I suppose there are two kinds of music—one kind which one feels, just as an oyster might, and another sort which requires a higher faculty, a faculty which must be assisted and developed by teaching. Yet if base music gives certain of us wings, why should we want any other? But we do. We want it because the higher and better like it. We want it without giving it the necessary time and trouble; so we climb into that upper tier, that dress-circle, by a lie; we pretend we like it. I know several of that sort of people—and I propose to be one of them myself when I get home with my fine European education.
And then there is painting. What a red rag is to a bull, Turner’s “Slave Ship” was to me, before I studied art. Mr. Ruskin is educated in art up to a point where that picture throws him into as mad an ecstasy of pleasure as it used to throw me into one of rage, last year, when I was ignorant. His cultivation enables him—and me, now—to see water in that glaring yellow mud, and natural effects in those lurid explosions of mixed smoke and flame, and crimson sunset glories; it reconciles him—and me, now—to the floating of iron cable-chains and other unfloatable things; it reconciles us to fishes swimming around on top of the mud—I mean the water. The most of the picture is a manifest impossibility—that is to say, a lie; and only rigid cultivation can enable a man to find truth in a lie. But it enabled Mr. Ruskin to do it, and it has enabled me to do it, and I am thankful for it. A Boston newspaper reporter went and took a look at the Slave Ship floundering about in that fierce conflagration of reds and yellows, and said it reminded him of a tortoise-shell cat having a fit in a platter of tomatoes. In my then uneducated state, that went home to my non-cultivation, and I thought here is a man with an unobstructed eye. Mr. Ruskin would have said: This person is an ass. That is what I would say, now.

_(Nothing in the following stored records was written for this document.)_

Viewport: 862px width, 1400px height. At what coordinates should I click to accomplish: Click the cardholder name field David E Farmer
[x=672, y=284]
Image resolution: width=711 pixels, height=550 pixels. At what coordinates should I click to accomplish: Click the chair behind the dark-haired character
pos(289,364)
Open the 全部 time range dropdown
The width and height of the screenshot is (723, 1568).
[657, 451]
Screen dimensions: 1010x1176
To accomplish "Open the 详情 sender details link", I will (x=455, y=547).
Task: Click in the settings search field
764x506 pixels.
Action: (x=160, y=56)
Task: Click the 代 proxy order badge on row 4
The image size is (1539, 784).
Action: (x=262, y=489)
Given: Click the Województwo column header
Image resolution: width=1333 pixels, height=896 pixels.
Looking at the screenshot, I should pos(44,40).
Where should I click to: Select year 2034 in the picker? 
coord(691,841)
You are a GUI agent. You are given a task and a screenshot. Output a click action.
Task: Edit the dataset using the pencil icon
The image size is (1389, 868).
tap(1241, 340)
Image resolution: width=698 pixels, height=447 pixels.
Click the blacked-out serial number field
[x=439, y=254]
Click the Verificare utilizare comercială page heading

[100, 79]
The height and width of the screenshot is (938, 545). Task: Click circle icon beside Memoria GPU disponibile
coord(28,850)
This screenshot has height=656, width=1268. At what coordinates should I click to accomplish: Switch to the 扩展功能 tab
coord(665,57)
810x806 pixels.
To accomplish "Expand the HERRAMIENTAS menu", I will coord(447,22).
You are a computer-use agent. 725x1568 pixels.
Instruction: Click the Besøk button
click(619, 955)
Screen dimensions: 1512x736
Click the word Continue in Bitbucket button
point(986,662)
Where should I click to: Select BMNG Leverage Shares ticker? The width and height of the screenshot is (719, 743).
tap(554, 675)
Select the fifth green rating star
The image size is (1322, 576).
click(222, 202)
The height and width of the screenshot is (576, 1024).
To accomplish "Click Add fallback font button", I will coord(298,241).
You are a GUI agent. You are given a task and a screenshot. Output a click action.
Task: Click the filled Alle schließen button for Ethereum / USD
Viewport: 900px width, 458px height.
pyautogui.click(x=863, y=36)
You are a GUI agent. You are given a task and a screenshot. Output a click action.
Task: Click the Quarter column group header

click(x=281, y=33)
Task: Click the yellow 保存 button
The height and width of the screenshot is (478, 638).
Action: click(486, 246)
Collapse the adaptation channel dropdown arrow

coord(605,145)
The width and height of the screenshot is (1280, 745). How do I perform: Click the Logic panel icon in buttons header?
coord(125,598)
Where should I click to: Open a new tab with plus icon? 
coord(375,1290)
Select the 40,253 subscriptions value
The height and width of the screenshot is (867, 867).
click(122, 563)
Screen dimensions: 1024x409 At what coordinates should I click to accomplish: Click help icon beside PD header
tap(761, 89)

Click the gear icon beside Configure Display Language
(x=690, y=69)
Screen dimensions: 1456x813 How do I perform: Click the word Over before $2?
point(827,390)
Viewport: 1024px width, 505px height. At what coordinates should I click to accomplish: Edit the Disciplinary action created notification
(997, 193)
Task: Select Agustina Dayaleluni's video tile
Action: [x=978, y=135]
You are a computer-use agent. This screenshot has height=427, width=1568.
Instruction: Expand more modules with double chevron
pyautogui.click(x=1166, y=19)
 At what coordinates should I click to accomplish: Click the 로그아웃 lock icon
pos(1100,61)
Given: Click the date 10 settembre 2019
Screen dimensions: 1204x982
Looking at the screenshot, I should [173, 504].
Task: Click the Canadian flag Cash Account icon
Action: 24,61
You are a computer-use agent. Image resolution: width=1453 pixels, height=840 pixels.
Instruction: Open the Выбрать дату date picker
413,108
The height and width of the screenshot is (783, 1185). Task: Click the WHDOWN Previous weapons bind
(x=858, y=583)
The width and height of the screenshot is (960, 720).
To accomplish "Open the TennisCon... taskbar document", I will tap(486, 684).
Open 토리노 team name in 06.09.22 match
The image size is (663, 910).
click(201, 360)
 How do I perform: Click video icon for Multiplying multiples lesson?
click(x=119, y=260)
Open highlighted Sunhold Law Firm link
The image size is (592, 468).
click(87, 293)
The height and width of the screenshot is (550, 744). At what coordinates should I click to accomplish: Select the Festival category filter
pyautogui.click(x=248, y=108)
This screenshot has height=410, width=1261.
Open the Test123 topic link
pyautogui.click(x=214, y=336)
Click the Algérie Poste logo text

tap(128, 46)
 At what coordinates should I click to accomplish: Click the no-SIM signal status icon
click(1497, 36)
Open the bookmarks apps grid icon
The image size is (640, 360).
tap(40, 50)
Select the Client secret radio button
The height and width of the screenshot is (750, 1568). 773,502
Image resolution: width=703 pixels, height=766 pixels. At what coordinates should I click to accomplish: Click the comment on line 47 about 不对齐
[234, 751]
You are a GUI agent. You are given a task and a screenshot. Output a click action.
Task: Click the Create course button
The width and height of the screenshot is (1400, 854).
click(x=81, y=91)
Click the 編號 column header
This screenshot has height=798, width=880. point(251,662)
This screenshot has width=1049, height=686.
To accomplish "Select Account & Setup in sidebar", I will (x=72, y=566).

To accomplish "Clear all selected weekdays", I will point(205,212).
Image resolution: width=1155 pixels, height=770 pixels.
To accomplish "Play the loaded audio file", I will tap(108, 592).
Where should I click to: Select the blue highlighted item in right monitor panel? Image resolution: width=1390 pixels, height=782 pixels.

Months after this was written, I happened into the National Gallery in London, and soon became so fascinated with the Turner pictures that I could hardly get away from the place. I went there often, afterward, meaning to see the rest of the gallery, but the Turner spell was too strong; it could not be shaken off. However, the Turners which attracted me most did not remind me of the Slave Ship.
However, our business in Baden-Baden this time, was to join our courier. I had thought it best to hire one, as we should be in Italy, by and by, and we did not know the language. Neither did he. We found him at the hotel, ready to take charge of us. I asked him if he was “all fixed.” He said he was. That was very true. He had a trunk, two small satchels, and an umbrella. I was to pay him fifty-five dollars a month and railway fares. On the continent the railway fare on a trunk is about the same it is on a man. Couriers do not have to pay any board and lodging. This seems a great saving to the tourist—at first. It does not occur to the tourist that somebody pays that man’s board and lodging. It occurs to him by and by, however, in one of his lucid moments.